Samer
Samer

Reputation: 1980

take full screenshot python

I am trying to take a screenshot for my screen(s).

I am aware of the function

pyautogui.screenshot() 

The problem with this function is that it can take a screenshot for one screen only. I am trying to take a full screenshot for all available screens (typically two). But, it does not seem to work in this regards.

Upvotes: 1

Views: 1074

Answers (3)

Pitto
Pitto

Reputation: 8579

Given the fact that you want to use a Windows system I would like to suggest you to use Desktopmagic, a Python Library.

Here's an example:

from __future__ import print_function

from desktopmagic.screengrab_win32 import (
getDisplayRects, saveScreenToBmp, saveRectToBmp, getScreenAsImage,
getRectAsImage, getDisplaysAsImages)

# Save the entire virtual screen as a BMP (no PIL required)
saveScreenToBmp('screencapture_entire.bmp')

# Save an arbitrary rectangle of the virtual screen as a BMP (no PIL required)
saveRectToBmp('screencapture_256_256.bmp', rect=(0, 0, 256, 256))

# Save the entire virtual screen as a PNG
entireScreen = getScreenAsImage()

★ ★ ★ ★

Decide whether each statement agrees with the text on taking a full screenshot in Python, and answer yes or no with the deciding words of the text quoted exactly.
1. The asker says pyautogui.screenshot() can capture only one screen.
2. The example needs PIL to save the entire virtual screen as a BMP.
3. Desktopmagic is suggested for a Linux system.
Rely only on the text above for your answers.

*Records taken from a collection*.

★ ★ ★ ★

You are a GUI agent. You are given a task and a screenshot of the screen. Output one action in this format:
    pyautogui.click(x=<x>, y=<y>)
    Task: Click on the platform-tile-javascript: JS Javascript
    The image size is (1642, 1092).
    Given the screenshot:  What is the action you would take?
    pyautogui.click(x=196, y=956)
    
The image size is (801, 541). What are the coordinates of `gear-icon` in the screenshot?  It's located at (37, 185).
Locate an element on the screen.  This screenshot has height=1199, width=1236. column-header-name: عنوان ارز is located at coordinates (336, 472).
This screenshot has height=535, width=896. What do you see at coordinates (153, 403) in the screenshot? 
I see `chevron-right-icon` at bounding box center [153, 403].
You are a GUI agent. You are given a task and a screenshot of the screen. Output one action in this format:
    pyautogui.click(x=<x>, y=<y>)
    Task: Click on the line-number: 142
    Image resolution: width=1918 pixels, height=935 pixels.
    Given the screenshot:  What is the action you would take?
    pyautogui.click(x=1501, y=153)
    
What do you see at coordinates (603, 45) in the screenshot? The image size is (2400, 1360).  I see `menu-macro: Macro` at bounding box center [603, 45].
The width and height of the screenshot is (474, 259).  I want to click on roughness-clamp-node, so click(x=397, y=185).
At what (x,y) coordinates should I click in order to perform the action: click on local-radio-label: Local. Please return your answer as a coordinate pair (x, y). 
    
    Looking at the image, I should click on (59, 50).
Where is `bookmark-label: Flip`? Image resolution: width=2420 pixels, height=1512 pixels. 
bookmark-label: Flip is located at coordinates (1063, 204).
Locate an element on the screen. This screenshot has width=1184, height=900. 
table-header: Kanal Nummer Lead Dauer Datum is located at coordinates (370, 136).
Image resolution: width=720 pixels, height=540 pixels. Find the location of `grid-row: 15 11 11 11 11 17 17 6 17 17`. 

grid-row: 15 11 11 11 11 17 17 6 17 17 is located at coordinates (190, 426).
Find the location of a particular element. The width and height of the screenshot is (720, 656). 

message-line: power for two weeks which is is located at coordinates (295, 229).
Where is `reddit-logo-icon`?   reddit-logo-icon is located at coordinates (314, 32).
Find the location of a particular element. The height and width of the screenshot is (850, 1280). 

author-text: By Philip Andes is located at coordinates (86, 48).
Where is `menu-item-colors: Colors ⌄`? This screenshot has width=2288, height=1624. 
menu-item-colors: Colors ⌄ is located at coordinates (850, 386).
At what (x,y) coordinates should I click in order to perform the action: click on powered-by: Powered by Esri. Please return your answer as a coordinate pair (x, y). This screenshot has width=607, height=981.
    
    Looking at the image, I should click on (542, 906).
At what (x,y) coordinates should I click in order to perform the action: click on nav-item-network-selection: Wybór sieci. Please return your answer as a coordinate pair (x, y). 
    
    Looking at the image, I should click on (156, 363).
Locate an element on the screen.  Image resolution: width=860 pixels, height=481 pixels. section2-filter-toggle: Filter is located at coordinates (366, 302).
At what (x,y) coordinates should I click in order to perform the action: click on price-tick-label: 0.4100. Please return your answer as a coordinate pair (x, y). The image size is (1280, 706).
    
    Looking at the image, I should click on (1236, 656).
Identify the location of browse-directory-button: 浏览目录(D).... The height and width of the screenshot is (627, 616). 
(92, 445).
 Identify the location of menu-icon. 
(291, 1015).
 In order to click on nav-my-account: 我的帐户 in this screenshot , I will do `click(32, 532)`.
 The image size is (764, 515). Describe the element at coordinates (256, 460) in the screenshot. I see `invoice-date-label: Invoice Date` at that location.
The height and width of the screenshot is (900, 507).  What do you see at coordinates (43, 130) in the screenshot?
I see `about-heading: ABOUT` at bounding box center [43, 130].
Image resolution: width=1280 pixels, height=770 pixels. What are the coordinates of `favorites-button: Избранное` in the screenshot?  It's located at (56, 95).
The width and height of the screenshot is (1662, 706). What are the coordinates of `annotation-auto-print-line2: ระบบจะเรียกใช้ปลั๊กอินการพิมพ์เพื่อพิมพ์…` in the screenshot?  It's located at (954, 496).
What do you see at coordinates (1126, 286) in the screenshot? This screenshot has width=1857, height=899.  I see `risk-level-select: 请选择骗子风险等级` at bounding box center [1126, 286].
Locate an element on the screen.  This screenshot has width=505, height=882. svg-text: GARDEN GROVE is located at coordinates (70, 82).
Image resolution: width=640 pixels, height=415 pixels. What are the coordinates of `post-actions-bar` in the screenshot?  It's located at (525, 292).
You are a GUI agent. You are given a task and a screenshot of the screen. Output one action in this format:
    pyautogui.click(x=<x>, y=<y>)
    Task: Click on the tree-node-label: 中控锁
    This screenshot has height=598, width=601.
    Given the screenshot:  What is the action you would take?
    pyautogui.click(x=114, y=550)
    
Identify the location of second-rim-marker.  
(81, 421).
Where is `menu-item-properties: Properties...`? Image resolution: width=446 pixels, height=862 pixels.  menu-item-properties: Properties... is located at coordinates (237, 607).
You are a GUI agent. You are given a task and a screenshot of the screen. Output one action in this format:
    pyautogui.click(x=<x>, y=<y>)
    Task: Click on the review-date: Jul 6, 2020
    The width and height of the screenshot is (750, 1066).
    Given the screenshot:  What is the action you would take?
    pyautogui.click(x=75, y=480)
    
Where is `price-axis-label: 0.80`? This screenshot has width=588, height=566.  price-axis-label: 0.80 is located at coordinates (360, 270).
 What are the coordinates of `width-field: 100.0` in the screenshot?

★ ★ ★ ★

*SOLUTION FOR THIS EXERCISE*.
1. Yes: "it can take a screenshot for one screen only"
2. No: "Save the entire virtual screen as a BMP (no PIL required)"
3. No: "Given the fact that you want to use a Windows system"